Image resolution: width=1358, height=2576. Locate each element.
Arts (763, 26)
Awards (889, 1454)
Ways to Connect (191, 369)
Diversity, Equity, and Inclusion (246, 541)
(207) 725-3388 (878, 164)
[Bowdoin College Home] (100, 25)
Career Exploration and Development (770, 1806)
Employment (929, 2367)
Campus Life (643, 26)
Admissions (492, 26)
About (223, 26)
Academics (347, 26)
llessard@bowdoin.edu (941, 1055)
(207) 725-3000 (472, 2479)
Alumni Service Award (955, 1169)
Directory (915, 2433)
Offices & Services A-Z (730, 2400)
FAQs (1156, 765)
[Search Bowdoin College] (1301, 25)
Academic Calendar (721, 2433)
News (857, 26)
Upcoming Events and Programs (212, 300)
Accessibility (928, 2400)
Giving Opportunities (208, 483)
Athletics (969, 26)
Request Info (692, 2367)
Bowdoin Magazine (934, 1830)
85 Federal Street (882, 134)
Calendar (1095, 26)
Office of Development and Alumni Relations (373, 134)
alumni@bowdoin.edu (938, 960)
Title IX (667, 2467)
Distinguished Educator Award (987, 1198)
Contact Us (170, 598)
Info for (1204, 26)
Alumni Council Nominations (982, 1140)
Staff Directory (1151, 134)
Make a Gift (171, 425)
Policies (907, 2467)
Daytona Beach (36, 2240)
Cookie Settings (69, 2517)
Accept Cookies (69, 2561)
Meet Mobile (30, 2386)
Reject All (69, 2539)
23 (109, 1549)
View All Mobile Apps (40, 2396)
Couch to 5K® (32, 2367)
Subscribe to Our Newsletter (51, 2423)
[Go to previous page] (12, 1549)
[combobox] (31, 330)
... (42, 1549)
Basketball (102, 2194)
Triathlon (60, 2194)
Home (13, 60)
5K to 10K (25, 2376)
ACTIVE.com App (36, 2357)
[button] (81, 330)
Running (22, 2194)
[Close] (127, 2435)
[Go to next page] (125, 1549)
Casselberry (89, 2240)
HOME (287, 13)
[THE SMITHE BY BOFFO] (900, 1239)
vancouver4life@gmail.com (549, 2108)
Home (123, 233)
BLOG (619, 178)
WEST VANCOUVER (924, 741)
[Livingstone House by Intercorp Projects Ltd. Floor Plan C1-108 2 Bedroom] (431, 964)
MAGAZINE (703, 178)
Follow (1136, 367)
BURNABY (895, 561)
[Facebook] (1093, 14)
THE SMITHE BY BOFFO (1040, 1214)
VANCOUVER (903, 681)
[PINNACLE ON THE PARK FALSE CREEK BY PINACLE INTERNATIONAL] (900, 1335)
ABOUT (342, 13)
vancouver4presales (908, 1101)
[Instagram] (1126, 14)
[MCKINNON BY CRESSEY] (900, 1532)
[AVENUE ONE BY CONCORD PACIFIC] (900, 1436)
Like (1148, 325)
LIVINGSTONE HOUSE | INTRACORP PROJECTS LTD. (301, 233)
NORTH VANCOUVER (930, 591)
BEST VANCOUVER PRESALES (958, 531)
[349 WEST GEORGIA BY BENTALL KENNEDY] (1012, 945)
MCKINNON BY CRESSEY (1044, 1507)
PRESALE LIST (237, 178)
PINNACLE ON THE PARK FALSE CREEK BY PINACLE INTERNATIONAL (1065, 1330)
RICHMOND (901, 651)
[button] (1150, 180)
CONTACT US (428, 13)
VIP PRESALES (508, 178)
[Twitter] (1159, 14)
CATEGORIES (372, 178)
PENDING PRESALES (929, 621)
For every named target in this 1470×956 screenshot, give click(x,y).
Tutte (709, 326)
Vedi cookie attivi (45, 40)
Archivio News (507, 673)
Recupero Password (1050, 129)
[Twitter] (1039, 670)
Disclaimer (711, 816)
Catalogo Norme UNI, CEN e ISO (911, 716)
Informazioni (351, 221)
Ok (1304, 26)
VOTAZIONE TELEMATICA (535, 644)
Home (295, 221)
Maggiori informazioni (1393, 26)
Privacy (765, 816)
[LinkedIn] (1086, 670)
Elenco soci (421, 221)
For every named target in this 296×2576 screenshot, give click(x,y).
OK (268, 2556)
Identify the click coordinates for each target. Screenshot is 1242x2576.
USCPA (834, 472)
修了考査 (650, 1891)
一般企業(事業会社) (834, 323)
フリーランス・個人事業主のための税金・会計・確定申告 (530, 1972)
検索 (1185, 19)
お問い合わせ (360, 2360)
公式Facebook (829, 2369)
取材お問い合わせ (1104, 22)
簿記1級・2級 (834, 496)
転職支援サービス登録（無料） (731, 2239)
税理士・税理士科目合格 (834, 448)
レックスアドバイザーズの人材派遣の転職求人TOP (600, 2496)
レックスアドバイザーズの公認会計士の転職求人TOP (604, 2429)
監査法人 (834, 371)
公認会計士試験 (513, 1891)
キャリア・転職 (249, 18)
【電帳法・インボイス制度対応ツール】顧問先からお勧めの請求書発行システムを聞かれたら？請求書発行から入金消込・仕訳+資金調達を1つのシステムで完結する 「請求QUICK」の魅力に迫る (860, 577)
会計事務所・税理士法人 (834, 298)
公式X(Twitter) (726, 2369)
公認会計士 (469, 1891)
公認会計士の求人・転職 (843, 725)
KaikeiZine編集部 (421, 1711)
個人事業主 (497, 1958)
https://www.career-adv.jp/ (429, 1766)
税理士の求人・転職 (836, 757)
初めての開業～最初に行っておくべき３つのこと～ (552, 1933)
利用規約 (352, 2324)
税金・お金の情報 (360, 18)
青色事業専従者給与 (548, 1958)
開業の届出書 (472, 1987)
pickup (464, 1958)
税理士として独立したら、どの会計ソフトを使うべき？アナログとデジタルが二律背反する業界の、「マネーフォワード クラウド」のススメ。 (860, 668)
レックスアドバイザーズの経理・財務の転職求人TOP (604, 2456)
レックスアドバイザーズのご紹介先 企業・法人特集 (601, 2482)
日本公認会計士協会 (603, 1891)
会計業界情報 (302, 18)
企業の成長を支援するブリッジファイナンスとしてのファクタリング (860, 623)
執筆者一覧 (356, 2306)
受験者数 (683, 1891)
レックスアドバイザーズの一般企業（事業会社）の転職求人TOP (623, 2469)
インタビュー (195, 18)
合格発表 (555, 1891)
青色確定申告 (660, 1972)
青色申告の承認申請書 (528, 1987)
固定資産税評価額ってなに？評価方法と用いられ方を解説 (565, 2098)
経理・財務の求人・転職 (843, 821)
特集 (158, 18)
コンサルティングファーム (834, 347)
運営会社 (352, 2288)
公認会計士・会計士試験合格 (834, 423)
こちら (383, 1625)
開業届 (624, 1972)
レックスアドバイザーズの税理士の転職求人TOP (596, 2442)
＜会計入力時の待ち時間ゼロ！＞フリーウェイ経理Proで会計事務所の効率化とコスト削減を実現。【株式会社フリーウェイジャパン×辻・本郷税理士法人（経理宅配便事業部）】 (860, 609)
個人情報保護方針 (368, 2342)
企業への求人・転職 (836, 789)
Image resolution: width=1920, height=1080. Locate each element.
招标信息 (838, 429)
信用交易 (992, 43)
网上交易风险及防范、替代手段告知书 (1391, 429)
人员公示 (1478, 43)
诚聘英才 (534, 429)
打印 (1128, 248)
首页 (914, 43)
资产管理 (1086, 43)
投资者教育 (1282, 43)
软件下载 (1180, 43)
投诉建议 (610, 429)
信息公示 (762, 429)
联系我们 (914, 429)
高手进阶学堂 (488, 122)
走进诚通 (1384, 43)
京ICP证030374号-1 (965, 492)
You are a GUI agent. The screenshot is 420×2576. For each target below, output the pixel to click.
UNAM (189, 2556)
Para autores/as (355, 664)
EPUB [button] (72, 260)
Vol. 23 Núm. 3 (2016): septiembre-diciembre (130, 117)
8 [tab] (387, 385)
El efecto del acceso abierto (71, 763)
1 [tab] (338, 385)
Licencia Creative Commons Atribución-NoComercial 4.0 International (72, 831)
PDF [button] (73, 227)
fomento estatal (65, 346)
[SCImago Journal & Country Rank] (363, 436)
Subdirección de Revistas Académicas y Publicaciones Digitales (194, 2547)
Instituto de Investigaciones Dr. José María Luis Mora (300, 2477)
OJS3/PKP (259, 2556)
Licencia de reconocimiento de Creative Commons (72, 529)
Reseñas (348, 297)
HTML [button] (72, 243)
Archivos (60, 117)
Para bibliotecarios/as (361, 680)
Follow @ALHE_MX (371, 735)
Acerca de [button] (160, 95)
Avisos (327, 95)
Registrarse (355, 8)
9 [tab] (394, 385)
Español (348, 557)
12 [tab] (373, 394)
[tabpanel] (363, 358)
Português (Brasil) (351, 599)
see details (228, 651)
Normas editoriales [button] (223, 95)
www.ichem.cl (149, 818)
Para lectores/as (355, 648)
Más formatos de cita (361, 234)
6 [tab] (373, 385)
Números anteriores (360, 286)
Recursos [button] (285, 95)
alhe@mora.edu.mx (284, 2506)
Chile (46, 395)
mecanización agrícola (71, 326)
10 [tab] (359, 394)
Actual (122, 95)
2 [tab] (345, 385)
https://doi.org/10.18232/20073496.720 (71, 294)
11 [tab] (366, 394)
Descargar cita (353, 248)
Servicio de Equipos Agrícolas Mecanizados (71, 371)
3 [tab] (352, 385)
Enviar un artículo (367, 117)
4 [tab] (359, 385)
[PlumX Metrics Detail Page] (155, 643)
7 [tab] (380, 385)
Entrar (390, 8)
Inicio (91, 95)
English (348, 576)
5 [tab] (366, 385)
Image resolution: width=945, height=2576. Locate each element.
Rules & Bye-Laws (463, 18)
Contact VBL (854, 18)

━━━━━━━━━━━━━━━━

[TASK TO COMPLETE]
What are the lines, exactly as written above, from the line with "85 Federal Street (882, 134)" to the line with "Policies (907, 2467)", both included? Output only those.

[OUTPUT FOR THIS TASK]
85 Federal Street (882, 134)
Calendar (1095, 26)
Office of Development and Alumni Relations (373, 134)
alumni@bowdoin.edu (938, 960)
Title IX (667, 2467)
Distinguished Educator Award (987, 1198)
Contact Us (170, 598)
Info for (1204, 26)
Alumni Council Nominations (982, 1140)
Staff Directory (1151, 134)
Make a Gift (171, 425)
Policies (907, 2467)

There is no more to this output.